Given instruction: Rewrite all of the rows below, requests included, and shift every coordinate in the answers by adding 96 to it. Omit the pictures from your output.

[Source data]
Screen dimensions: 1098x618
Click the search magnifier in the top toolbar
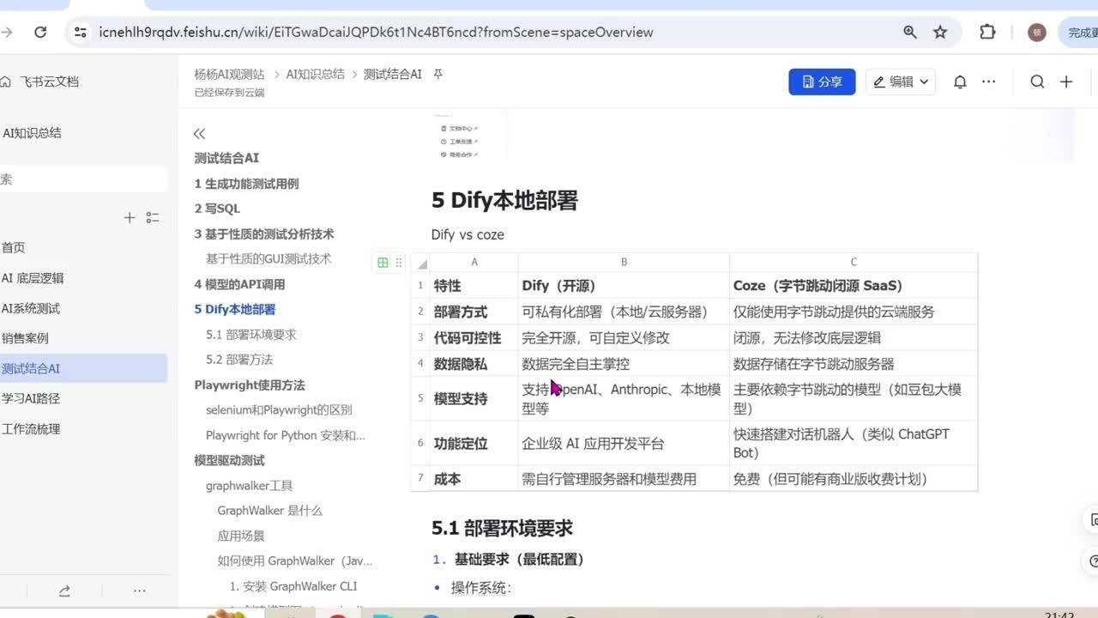click(x=1037, y=82)
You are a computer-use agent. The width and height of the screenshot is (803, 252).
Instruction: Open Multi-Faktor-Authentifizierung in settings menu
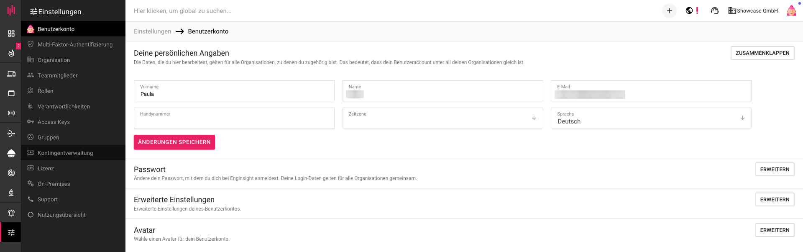(75, 44)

Exercise result:
Screen dimensions: 1098x618
Click the search magnifier in the top toolbar
click(x=1133, y=178)
You are a computer-use agent. The width and height of the screenshot is (803, 252).
Instruction: Open Multi-Faktor-Authentifizierung in settings menu
(171, 140)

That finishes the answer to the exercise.